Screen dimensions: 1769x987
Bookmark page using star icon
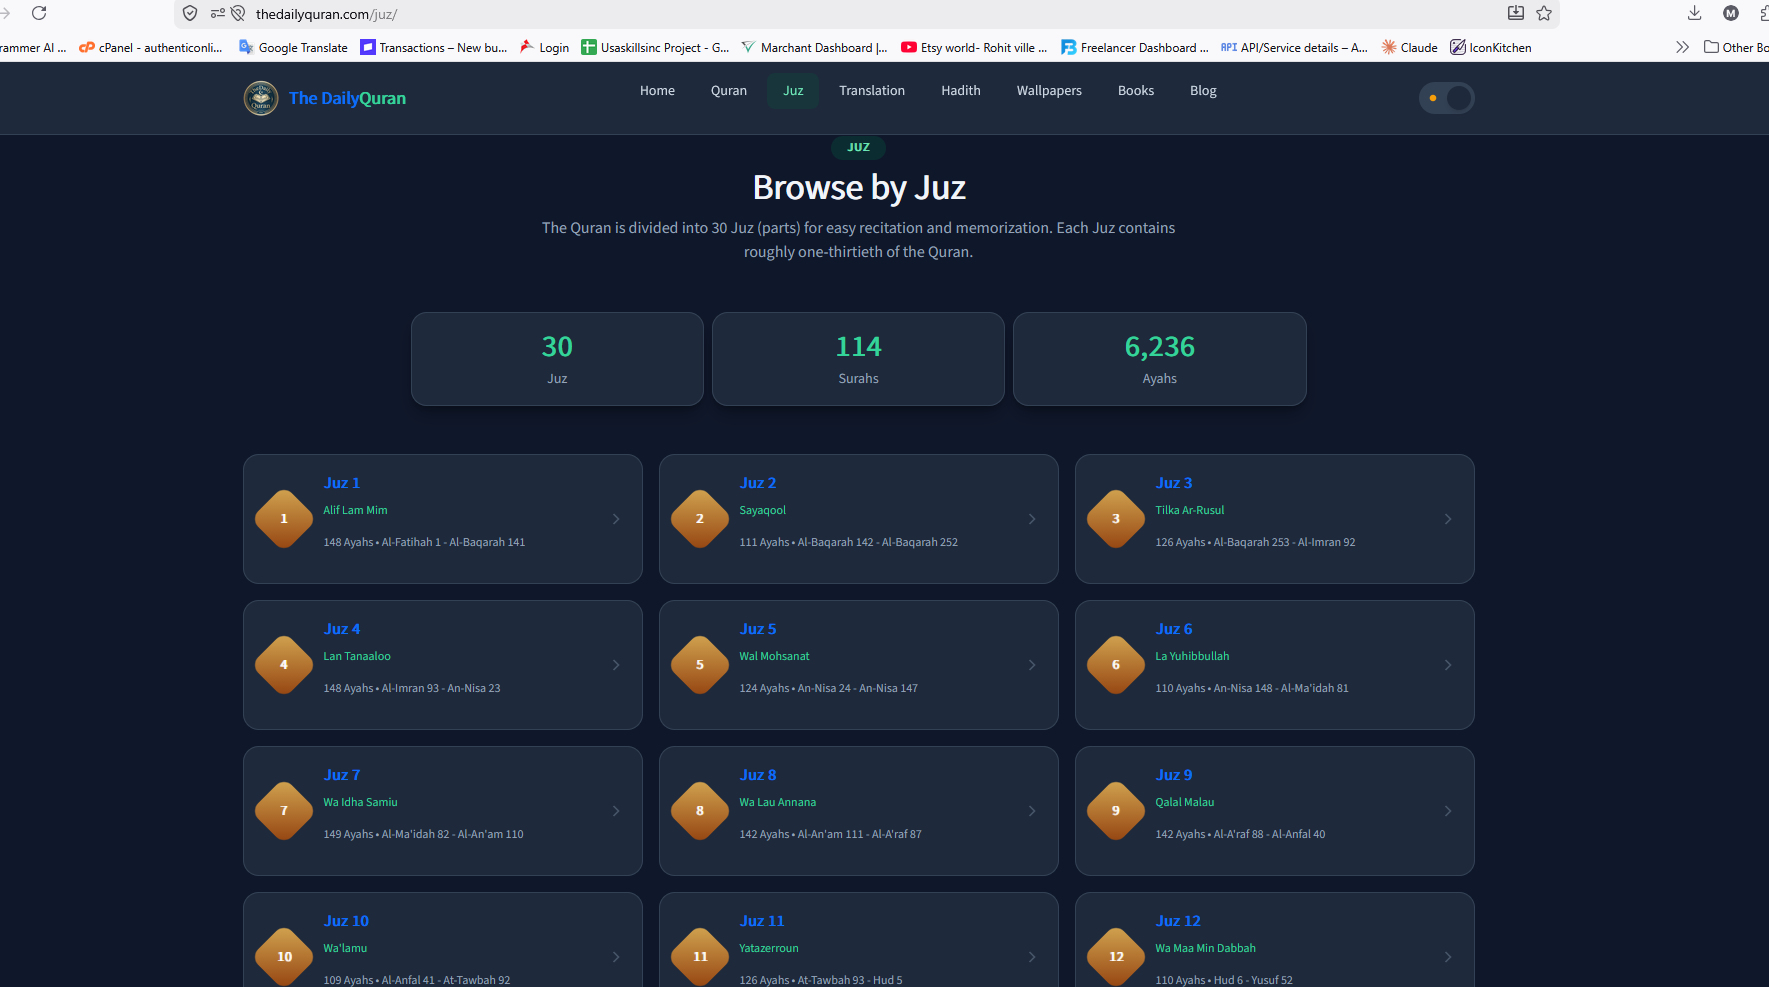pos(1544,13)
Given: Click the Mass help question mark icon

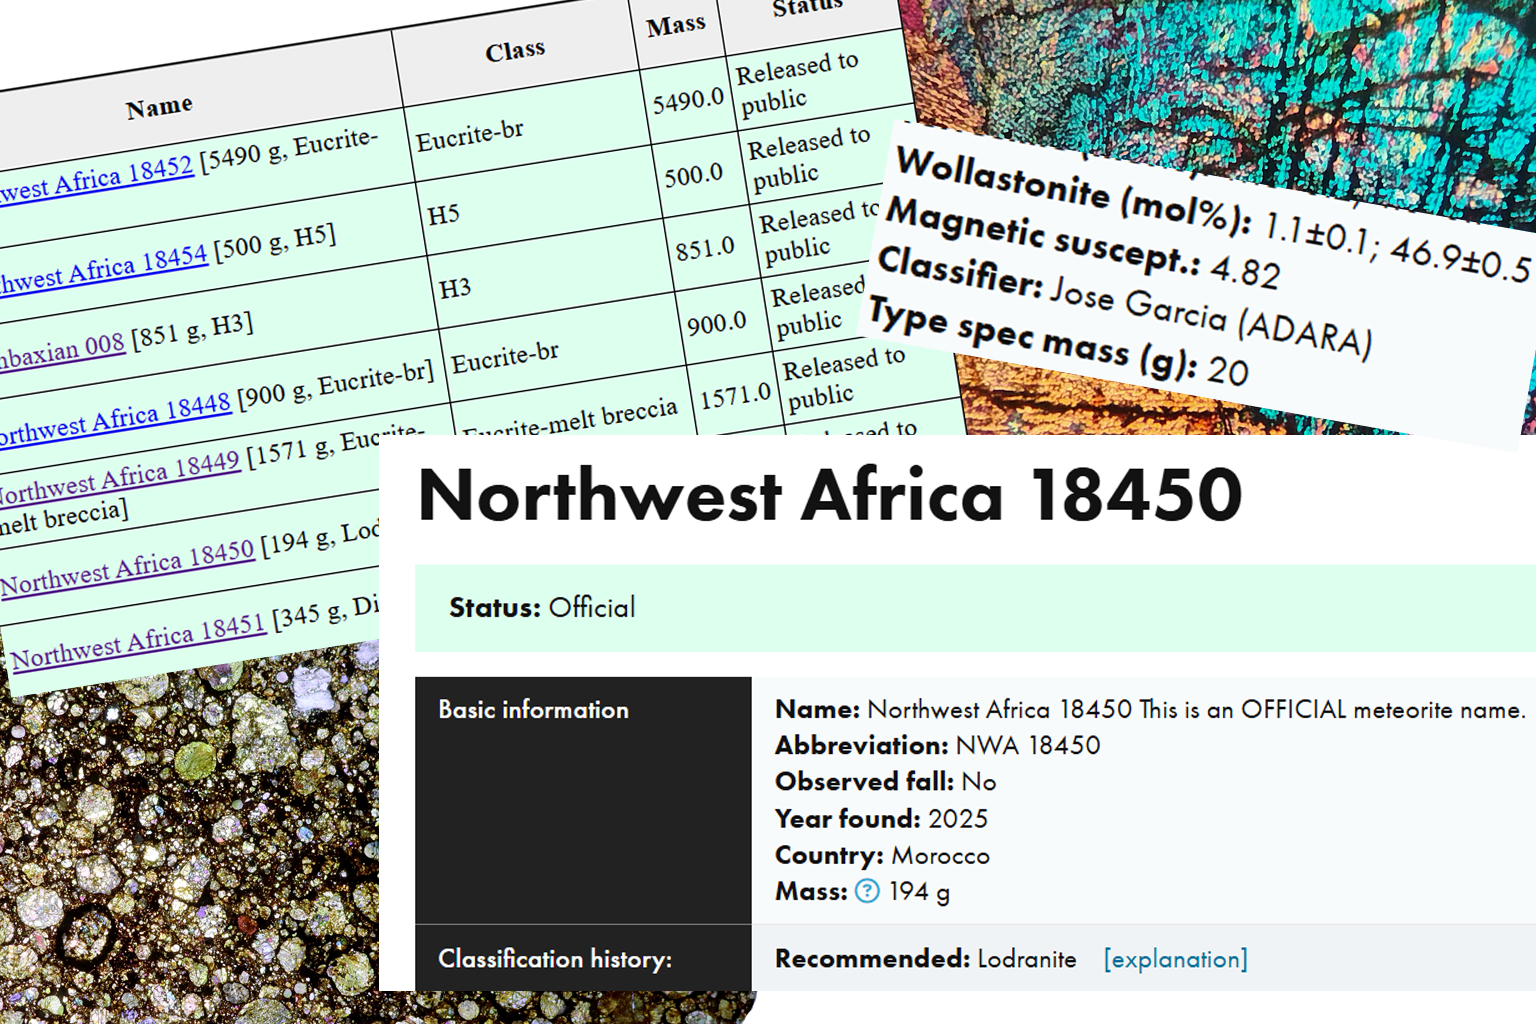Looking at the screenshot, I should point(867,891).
...
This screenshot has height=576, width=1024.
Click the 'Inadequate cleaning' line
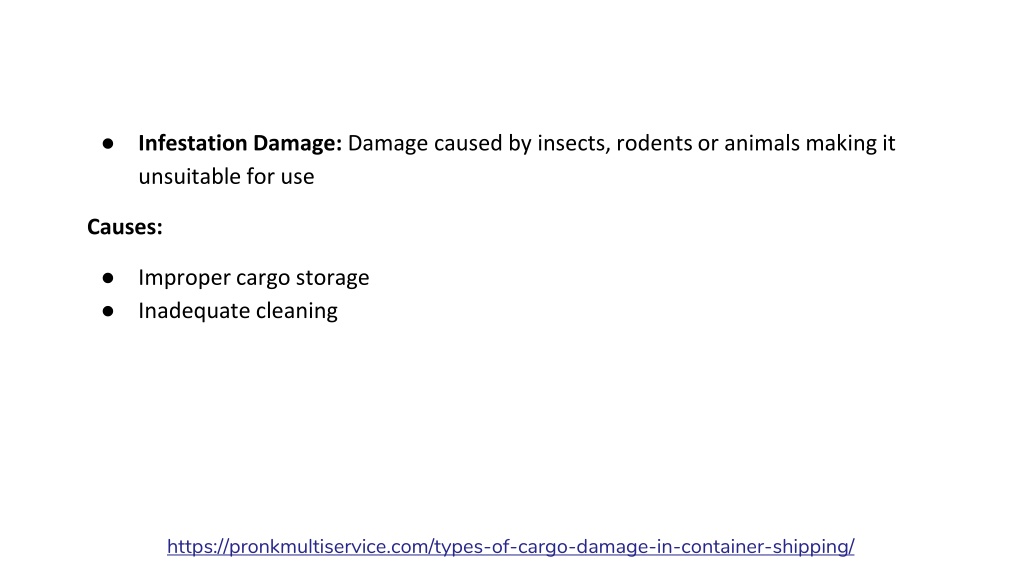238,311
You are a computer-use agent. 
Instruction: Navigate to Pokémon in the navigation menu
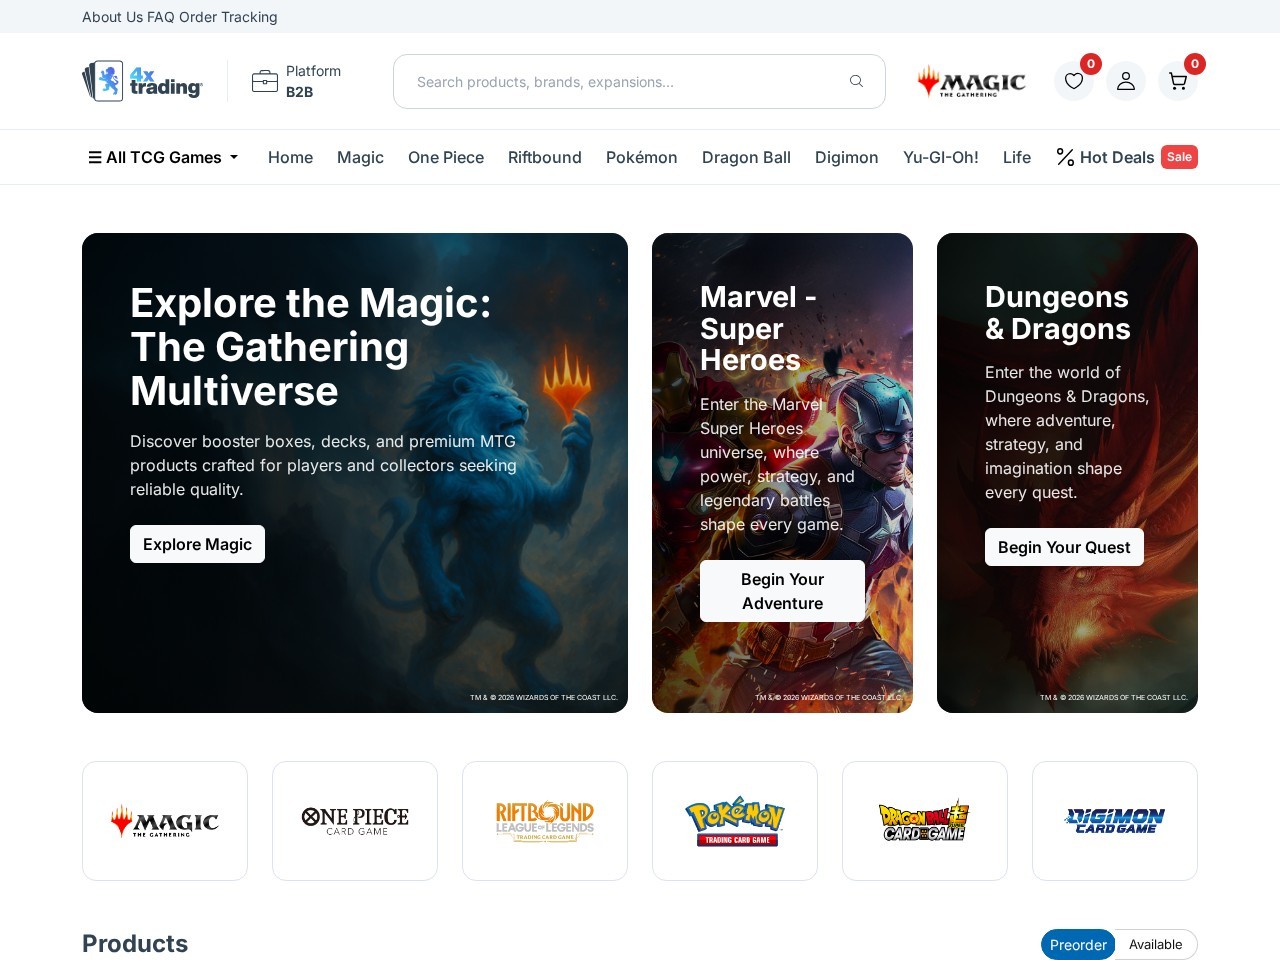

*Task brief:* Print exactly the lines above that run from the one with "Click the 'Inadequate cleaning' line" to the one with "Instruction: Navigate to", both included. No pictures.

*Answer to the problem:*
Click the 'Inadequate cleaning' line
238,311
You are a computer-use agent. 
Instruction: Navigate to Pokémon in the navigation menu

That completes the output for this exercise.